Alico Inc has reported a significant turnaround for the second quarter of fiscal 2026, posting a net income of $11.4 million, or $1.49 per diluted share. This result stands in stark contrast to the $111.4 million net loss recorded in the same period last year, underscoring the company’s accelerated transition from a citrus-focused operator to a land-management and development platform.
The financial improvement was largely driven by the sale of approximately 2,950 acres of non-core citrus acreage for $26.9 million. This transaction brought year-to-date land sales to $34.6 million and provided the liquidity necessary to fund $10.0 million in share repurchases and dividend payments while maintaining a robust cash position of $52.9 million.
Adjusted EBITDA rose 32.6 per cent year-on-year to $16.9 million, supported by lower citrus operating costs and the gains from land monetisation. Total operating revenue fell to $5.3 million from $18.0 million in the prior-year quarter, reflecting the intentional wind-down of the structurally challenged citrus business following the last significant harvest in April 2025.
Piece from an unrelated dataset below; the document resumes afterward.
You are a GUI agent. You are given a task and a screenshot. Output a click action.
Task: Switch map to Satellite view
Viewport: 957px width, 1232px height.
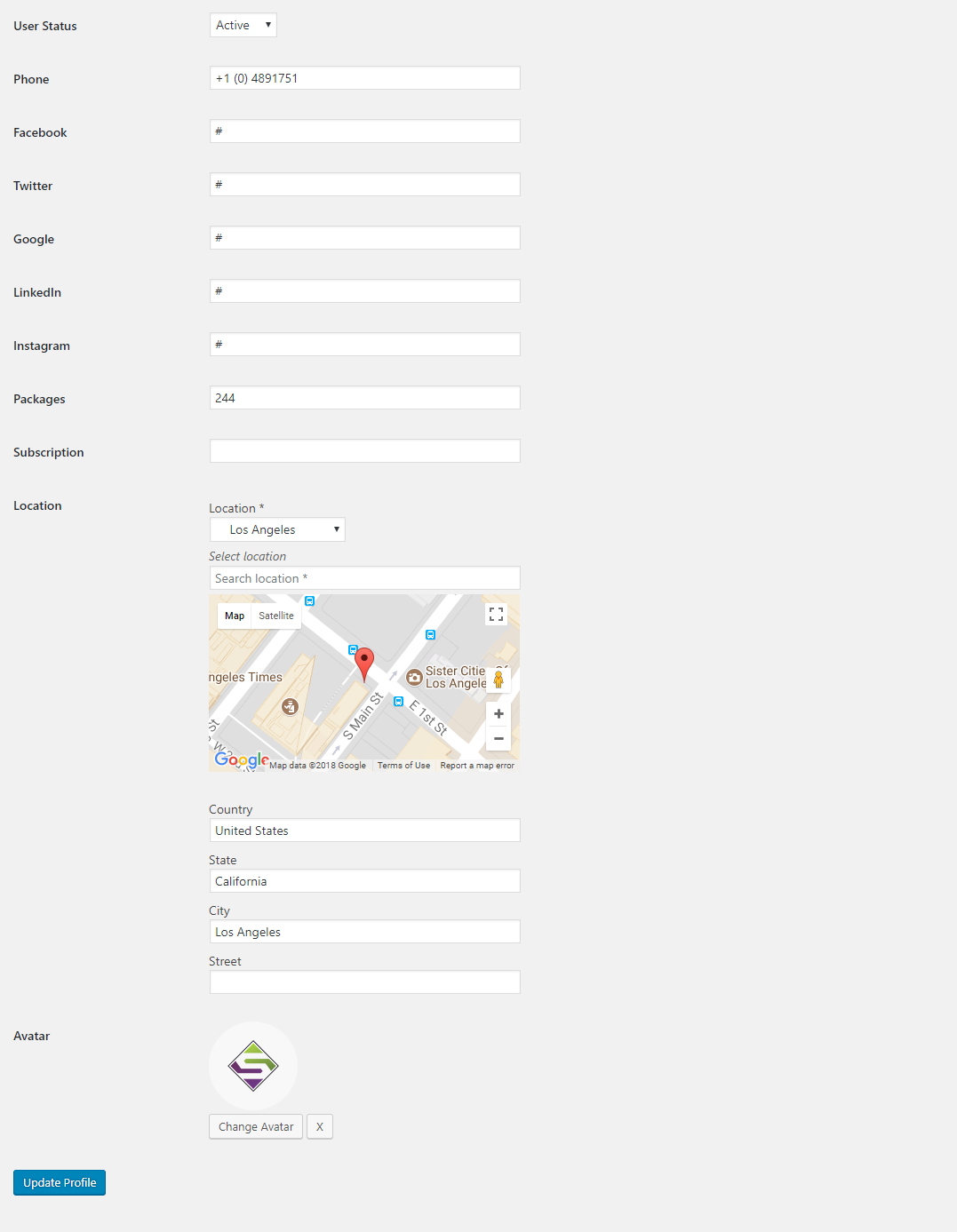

A key milestone in the company’s long-term strategy was achieved in April when Collier County granted unanimous approval for the Corkscrew Grove East Village project. The approval covers the creation of a stewardship receiving area authorising up to 4,502 dwelling units, including affordable housing and retail space, de-risking the development pathway in Southwest Florida.
With local entitlements secured, Alico’s focus now shifts to securing state and federal permits, with management targeting state approval by early 2027 and federal approval by the end of 2028. The company expects to maintain its FY26 adjusted EBITDA guidance of approximately $14 million, though it anticipates a softer second half as the business model transitions to episodic land sales and development milestones.